Linus Carter, though famously camera shy, was real, not, as rumored, just the name behind which some consortium of geniuses had hidden themselves. She should know, since she grew up with his brilliance overshadowing hers, Linus being three years older, though he was also so physically and emotionally immature that they were mistaken, and in some sense mistook themselves, for twins. Certainly they trusted each other more than anyone else, their parents, or the Dalton kids who treated them both a bit like freaks for their closeness, and for their lack of interest in the gossip and status games that defined the place. College divided them only a little, her Harvard, him MIT, and both places ones where they could shake themselves free of the unspoken expectations of the Manhattan castes they’d instinctively set themselves apart from. It was a matter of money, always money, and so when she came back to the city it was in the employ of media conglomerateer Arnheim, then several years from his run for the mayoralty, and if you’d mentioned that possibility it would have seemed a joke. Her first job, for which she found herself scouted before summa cum laude graduation, and working for Arnheim meant that money was never again going to divide Claire Carter from anything. It wasn’t even that he paid her so well, as that she’d put herself right up against money’s large and impassive flank, under its vast scaly wing. As a matter of fact, when some of the really hugely trust-funded kids who’d shit on her and Linus at Dalton resurfaced these days, spaced-out on boards of corporations they didn’t even know whether they owned, she was usually running rings around them, telling them what to do. And when Linus came back to the city with his big idea and needed capital investiture to
get it started up, she could take care of him, too, introduce him to the right people.

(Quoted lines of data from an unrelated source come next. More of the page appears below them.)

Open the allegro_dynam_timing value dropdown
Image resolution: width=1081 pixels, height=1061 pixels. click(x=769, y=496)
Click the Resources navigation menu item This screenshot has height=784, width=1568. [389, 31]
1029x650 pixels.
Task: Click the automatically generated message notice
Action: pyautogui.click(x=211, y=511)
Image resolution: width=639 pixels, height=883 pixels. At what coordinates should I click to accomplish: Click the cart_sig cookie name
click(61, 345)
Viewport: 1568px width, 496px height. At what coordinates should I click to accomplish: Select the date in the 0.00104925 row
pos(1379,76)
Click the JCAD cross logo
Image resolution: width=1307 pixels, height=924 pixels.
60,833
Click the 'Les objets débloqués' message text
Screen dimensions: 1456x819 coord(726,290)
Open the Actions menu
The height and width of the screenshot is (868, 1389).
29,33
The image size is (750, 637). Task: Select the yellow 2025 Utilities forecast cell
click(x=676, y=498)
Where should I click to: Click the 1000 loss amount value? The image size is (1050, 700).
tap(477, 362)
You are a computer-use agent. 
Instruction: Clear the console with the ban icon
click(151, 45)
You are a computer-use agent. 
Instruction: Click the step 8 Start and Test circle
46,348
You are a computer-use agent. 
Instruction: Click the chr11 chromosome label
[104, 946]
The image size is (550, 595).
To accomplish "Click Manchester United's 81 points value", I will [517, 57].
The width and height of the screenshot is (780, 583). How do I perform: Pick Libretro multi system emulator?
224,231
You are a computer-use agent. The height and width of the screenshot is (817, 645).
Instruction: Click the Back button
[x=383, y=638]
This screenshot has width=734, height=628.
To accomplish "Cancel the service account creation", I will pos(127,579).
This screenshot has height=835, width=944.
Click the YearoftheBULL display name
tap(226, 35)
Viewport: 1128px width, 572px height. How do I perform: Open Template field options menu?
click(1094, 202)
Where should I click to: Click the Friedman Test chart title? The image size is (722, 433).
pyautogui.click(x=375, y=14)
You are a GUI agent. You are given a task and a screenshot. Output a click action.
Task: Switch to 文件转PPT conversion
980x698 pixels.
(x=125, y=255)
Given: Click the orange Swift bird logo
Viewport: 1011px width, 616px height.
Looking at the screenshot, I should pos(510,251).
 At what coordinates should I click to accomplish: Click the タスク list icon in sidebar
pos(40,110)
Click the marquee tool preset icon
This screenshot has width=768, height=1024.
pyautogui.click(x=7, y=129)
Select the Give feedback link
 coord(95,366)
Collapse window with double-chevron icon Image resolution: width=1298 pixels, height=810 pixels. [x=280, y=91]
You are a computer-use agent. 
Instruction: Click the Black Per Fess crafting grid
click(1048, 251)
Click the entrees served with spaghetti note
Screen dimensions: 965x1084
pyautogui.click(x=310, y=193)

She explained all this in the town house’s big kitchen, where they sat on stools at a marble counter, over coffee—cappuccinos from a machine that took a little cartridge of coffee under a lever and spat them out perfectly, brimming with foam on top. The device’s brief guttering productions shattered the dawn’s eerie silence. Perkus would have preferred for purposes of headache prevention a bottomless mug of traditional black, but was too polite to say anything. He sipped the hot foam and ignored the background of approaching migraine and listened to what Claire Carter appeared compelled to explain to him as his reward for camping out beneath the hologram. It seemed that her shy and kooky older brother had written all the design protocols for Yet Another World in secret, while working for a Menlo Park company whose contract claimed any idea he originated as their own, and so he’d quit and moved to their parents’ apartment, sleeping in his old room like the unsocialized loser he perhaps felt himself to be, and let five months tick by watching TV Land reruns of
Square Pegs
and
Martyr & Pesty
, only afterward whispering to Claire that he was sitting on a gold mine but couldn’t afford the tools to dig with. She set him up with investors, not Arnheim himself but a rich-beyond-rich pajama-wearing Hugh Hefner wannabe, no disrespect, named Rossmoor Danzig.